NZME was watching international regulatory developments and the progress of commercial agreements with “keen interest” as both could have implications for the New Zealand media market, he said.
**READ MORE:
* Govt injects $55m more into public interest journalism
* Suppression lifted on Nine's statements about Stuff
* NZME profit rises despite Covid-19 shrinking business
**
“Our government is currently saying they are getting advice on the topic.”
Boggs noted that Australian media company Seven West Media had reportedly signed a deal with Google entitling it to annual payments worth about A$30m (NZ$32m) a year.
“We would welcome values in that range,” he said.
“Even if they were adjusted for population size as opposed to audience size, they would still be significant values for our organisation.”
Boggs suggested social media firms could come under pressure from their own advertisers if they instead took the course toyed with by Facebook in Australia of blocking the sharing of news on their sites.

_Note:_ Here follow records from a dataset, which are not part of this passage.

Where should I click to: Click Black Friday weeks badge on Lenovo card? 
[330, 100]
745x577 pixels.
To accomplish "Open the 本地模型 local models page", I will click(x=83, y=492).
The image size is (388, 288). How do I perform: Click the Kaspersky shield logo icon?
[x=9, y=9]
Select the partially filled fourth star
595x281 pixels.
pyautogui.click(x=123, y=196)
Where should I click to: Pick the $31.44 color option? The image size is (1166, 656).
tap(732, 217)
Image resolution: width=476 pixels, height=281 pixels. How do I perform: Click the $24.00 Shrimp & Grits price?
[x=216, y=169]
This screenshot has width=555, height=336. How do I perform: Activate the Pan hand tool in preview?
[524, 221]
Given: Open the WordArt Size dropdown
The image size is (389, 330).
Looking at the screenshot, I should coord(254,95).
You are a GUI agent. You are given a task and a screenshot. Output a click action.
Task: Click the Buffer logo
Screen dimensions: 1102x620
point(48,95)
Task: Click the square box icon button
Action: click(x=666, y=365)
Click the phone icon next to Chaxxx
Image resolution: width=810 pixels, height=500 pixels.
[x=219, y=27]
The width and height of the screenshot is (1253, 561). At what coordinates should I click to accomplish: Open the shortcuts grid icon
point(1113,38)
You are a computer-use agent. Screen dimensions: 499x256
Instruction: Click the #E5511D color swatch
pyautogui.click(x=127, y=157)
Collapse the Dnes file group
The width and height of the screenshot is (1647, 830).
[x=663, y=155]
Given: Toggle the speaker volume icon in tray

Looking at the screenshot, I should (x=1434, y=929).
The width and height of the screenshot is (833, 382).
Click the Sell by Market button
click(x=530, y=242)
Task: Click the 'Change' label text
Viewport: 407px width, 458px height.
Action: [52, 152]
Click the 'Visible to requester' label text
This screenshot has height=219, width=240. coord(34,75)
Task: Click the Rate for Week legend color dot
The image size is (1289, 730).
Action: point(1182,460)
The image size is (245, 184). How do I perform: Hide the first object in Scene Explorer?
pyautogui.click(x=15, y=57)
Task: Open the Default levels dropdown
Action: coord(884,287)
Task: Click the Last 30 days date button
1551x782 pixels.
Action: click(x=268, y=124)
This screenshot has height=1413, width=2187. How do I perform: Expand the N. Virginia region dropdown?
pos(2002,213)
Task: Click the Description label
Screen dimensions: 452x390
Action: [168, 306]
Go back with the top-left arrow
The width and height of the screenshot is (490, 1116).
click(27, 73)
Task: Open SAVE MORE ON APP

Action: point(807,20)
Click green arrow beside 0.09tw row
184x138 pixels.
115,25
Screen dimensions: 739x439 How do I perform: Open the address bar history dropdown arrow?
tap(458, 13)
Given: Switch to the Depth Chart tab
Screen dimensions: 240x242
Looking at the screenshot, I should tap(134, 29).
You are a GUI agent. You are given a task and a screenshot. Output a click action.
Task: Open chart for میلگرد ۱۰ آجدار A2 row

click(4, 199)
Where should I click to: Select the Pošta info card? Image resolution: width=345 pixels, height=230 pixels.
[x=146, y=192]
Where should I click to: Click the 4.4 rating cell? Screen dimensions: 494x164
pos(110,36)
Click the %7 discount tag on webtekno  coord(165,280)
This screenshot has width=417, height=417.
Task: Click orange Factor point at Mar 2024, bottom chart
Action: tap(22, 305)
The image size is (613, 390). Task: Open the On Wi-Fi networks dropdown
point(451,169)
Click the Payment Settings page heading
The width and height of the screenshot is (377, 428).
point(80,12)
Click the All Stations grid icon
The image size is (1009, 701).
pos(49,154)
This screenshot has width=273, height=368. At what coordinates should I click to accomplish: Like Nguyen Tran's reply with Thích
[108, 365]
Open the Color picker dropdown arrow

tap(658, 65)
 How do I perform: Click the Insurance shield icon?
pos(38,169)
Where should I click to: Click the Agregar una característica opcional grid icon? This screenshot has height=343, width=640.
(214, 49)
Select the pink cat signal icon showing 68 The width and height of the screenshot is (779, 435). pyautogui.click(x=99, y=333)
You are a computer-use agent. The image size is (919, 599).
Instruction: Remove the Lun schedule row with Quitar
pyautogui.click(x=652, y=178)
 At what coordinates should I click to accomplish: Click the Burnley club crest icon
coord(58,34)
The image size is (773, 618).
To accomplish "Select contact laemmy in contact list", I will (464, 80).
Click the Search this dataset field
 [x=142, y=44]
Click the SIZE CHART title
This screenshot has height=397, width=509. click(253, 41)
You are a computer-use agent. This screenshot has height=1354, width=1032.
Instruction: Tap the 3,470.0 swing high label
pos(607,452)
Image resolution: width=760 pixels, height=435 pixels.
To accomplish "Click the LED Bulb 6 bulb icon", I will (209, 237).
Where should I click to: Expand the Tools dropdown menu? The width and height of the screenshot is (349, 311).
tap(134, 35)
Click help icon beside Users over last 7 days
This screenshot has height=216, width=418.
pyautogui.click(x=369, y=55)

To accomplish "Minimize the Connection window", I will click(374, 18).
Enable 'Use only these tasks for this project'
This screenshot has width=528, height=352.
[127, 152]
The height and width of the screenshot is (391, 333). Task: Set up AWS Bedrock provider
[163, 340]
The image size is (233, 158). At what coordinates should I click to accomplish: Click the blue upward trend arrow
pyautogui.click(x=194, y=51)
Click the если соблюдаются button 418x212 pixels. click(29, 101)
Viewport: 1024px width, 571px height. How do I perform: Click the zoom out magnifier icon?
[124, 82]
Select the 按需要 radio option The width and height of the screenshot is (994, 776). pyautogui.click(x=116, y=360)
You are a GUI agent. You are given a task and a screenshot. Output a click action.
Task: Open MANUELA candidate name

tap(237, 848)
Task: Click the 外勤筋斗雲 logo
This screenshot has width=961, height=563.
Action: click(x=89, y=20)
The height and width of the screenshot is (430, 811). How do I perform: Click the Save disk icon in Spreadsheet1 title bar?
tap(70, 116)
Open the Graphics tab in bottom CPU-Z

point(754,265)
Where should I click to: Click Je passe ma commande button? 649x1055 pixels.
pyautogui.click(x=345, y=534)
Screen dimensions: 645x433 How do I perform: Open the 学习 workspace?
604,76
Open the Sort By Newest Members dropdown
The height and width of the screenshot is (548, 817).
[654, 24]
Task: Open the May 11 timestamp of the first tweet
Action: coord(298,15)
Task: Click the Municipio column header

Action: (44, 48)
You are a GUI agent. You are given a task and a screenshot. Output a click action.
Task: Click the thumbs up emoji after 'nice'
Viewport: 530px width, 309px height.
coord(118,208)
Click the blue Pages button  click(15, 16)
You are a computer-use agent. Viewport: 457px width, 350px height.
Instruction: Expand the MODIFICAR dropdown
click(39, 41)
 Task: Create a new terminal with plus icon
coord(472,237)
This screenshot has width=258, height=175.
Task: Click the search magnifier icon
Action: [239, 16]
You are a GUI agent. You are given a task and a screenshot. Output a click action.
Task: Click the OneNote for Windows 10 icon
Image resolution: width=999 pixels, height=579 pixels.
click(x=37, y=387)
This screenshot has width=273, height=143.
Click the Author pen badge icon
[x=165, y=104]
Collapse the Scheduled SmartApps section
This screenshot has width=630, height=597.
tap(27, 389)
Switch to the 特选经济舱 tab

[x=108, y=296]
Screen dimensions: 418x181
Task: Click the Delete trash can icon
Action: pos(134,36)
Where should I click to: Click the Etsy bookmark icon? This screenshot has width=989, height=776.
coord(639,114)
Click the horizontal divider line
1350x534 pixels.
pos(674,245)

There was a “two-way value exchange” between internet businesses and publishers and that had been recognised in the proposed Australian law, he said.
“But I think what you are seeing is Facebook is realising the engagement that comes with quality content is really important.
“One of the largest media agencies in Australia last week started saying we may as well stop advertising on Facebook because it is not going to have quality content and negotiations and therefore we shouldn’t be putting advertising on it.”
That highlighted the importance of journalism and “trusted news” for those platforms, he said.
NZME on Wednesday reported a net profit of $14 million for 2020, which turned around a $165m loss it suffered in 2019 after booking a $175m write-down.
But the result was achieved by the company slashing its costs by 14 per cent, in part by axing about 15 per cent of its workforce, or more than 200 jobs.
It also reported that it succeeded in negotiating rent relief on some of its commercial tenancies.
The cuts helped NZME reduce its payments to employees and suppliers by $41m.
The company said it expected to be able to resume paying a dividend to shareholders in the second half of 2021, after suspending dividends in 2018.
The bulk of the annual profit was earned in the second half of last year.
NZME had trebled its net profit during the first six months of last year to $3m, despite reporting a 13 per cent drop in revenues to $158m during that period due partly to the impact of Covid.
Its annual revenues, which included $9.6m in government wage subsidies, slid 10 per cent to $331m, “reflecting the significant impacts of Covid-19 on advertising”.
Boggs said the initial shock of Covid saw advertising revenues across NZME’s business fall by close to 50 per cent.
“It’s very pleasing that we ended 2020 with advertising revenue in some areas approaching levels similar to 2019,” he said.
The company revealed in its annual report that its improved second-half performance had allowed it to join fellow media firms Stuff and MediaWorks in repaying voluntary wage cuts requested of staff during the Covid lockdown in April.
NZME shares have quadrupled in value since April and were trading at a three-year high above 90 cents on Tuesday, ahead of the result.